Twitter sides with Occupy protester in NY court battle over tweet history
Source: The Guardian
Twitter has moved to quash a court order issued by the New York district attorney which would require it to hand over the tweets of a writer and Occupy Wall Street protester arrested on the Brooklyn Bridge last October.
In a motion filed in the criminal court in New York on Monday Twitter argued that it should not be forced to give the prosecutor three months worth of tweets by Malcolm Harris, who was arrested on the bridge along with 700 other activists.
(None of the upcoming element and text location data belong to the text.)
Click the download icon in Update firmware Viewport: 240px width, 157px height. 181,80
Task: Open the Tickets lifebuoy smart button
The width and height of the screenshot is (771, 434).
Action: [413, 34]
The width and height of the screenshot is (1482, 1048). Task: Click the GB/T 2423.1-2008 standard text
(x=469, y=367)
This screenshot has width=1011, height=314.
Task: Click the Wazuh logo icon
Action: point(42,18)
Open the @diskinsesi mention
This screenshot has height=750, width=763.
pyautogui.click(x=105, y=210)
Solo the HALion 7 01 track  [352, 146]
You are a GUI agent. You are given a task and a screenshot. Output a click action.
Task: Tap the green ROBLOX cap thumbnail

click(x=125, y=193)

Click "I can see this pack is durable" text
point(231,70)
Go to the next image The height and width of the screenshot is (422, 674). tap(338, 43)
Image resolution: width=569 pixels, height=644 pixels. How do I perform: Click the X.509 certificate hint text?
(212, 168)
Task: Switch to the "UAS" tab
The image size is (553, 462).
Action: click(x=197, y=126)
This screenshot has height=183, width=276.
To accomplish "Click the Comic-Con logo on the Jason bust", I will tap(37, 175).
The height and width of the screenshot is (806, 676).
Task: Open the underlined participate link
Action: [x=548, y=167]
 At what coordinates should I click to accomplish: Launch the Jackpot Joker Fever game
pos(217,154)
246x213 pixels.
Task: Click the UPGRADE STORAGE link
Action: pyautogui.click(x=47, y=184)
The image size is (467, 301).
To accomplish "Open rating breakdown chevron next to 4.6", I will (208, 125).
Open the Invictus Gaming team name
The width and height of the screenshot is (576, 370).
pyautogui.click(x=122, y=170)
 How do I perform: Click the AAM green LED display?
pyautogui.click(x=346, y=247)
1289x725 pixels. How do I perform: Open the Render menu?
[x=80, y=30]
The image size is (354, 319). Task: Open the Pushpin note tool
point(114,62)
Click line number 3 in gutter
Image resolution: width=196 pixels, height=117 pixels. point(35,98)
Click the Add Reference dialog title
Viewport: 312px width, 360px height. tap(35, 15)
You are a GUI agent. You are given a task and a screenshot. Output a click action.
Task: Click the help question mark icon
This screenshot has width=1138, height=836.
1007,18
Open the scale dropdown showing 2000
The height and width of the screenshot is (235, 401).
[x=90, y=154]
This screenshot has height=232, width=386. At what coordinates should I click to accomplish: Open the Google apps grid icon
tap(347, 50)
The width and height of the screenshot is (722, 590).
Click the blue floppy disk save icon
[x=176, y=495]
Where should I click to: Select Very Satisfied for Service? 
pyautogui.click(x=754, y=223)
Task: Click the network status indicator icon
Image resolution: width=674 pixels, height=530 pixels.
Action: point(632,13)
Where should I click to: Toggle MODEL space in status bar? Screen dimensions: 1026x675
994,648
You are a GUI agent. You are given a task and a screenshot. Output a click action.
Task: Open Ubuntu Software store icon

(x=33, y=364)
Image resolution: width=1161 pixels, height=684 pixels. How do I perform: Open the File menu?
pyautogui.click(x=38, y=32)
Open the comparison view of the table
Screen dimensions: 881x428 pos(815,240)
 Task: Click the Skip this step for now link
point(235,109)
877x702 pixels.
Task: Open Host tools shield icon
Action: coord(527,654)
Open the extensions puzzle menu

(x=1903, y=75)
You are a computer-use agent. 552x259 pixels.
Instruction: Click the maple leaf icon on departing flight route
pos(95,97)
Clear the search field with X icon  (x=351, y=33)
Harris had issued his own motion in a bid to quash the subpoena in February, contending that there was "no justification" for New York prosecutors to seek "such a broad swath of electronic data". The motion was rejected by Judge Matthew A Sciarrino Jr on 20 April, in an order ruling that Harris did not have the legal standing to challenge the subpoena because Twitter owned the rights to his tweets.
Twitter filed a ten-page memorandum against Sciarrino's order on Monday, writing that its terms of service "make absolutely clear that its users own their content", giving users the right to move to quash subpoenas themselves.
Read more: http://www.guardian.co.uk/technology/2012/may/08/twitter-occupy-new-york-court
randome
(34,845 posts)So he's an idiot.
happyslug
(14,779 posts)The judge asked the simple question, who has the information? NOT WHO OWNED IT. Subpena are Court Orders to turn over things under someone's control NOT FOR THE OWNERS TO TURN OVER THE ITEMS. Does he physically or electrically control the items wanted? No, Thus he has no standing for he does NOT control the items.